Darell Dickey noted that he moved to Davis 18 years ago from a Bay Area community that had containerization. He said, “Before moving here, honestly I had never seen greenwaste piled in the street and the first question I had for my real estate agent was [whether] this was like a once in a year thing, we don’t throw trash in the street… He said, no this is one of the great things about Davis, we pile our stuff in the street. I was shocked.”
Mr. Dickey told the council that he still uses a cart. “I have to then dump the thing in the street which is an extra step… I see my neighbors doing the same thing too, in fact that ones that wish to continue dumping in the street, they fill a container first and then they dump it in the street.”
The council was generally supportive of the ordinance.
Mayor Pro Tem Robb Davis said this raises the issue “of allowing greenwaste to be dumped in the bike lanes at all anywhere in the city.” He pointed out that neighborhood streets don’t have bike lanes, so this is not an issue in neighborhood streets. “That’s the majority of our street surface,” he said.
There’s also a large number of major roads that are double-striped. “Total non-issue,” Mr.

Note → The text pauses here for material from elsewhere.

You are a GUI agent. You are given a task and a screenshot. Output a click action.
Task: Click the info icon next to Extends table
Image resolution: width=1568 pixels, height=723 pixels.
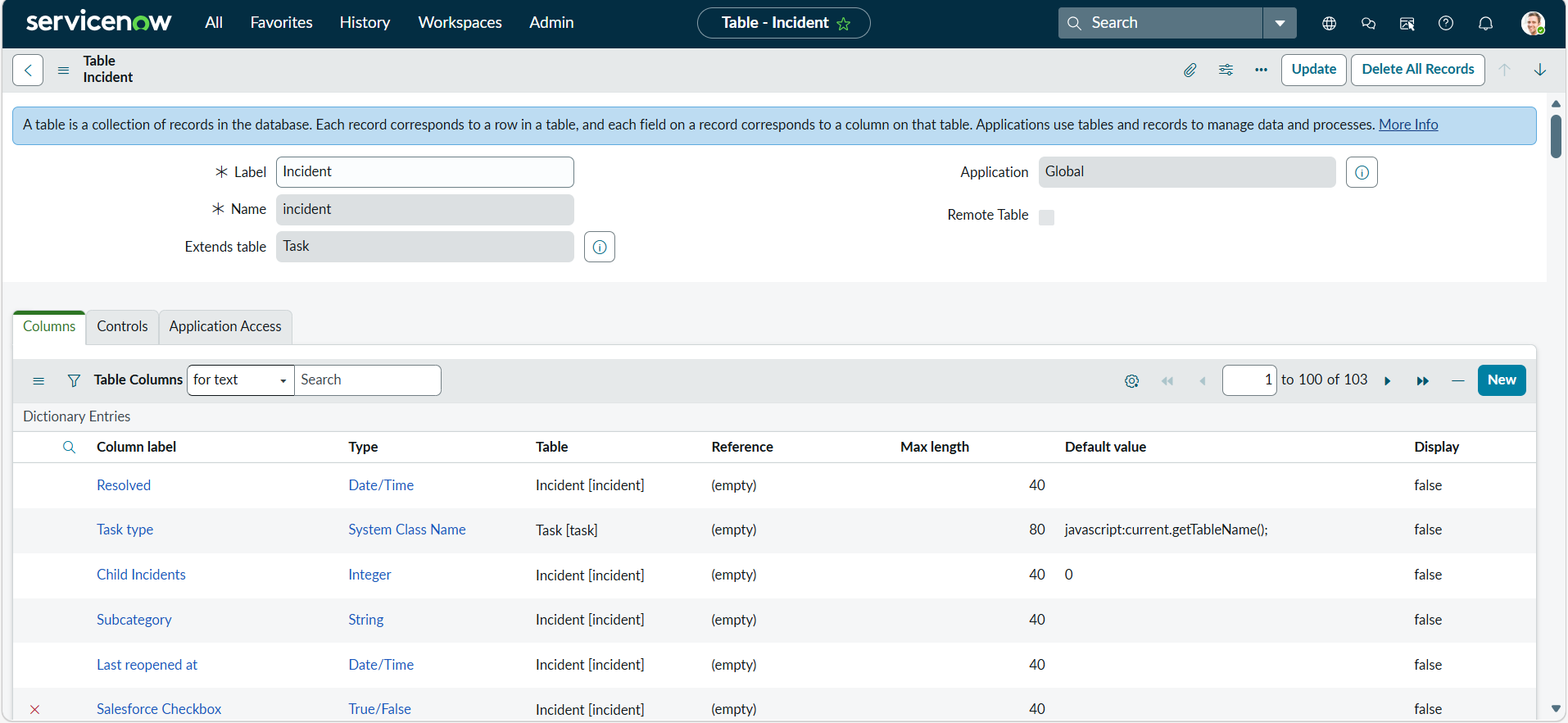600,247
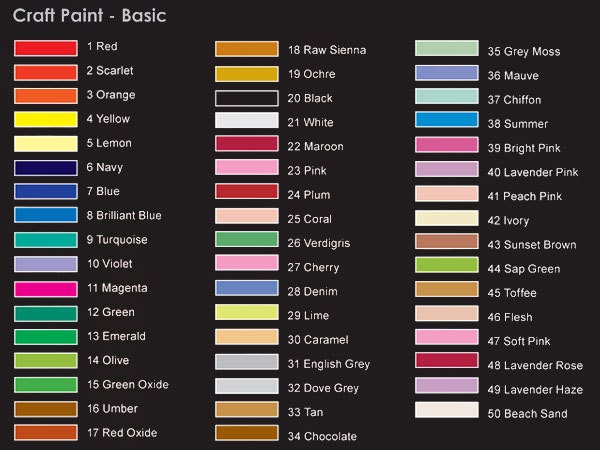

Davis said. But he said where there is single-striping, he found some incursion into the bike lane by the piles. “I would personally like to see the ordinance changed to just not allow greenwaste in any bikeway. These are travel lanes, we do not allow people to dump greenwaste, yard waste into motorized vehicles lanes. If we did, we’d have a lot more commentators down here tonight.”
Councilmember Lucas Frerichs noted that we have been talking about this for a long time and the proposal has evolved over time. “Early on it was the discussion about removing the claw altogether and that clearly was unacceptable to the community,” he said. “I appreciate that so we made adjustments to the proposal.”
Mr. Frerichs noted the importance of reducing waste, and improved storm water qualities were important components about this. He said, “I think the overall proposal represents a compromise it’s sort of the Goldielocks getting the porridge not too hot, not too cold, getting it just right.”
Mayor Dan Wolk added, “I do think that this is a good compromise proposal between containerizing the greenwaste and also preserving the claw. I grew up in this community, I love the claw.”
Council unanimously passed the staff recommendation with added language to prohibit waste in the bike lanes.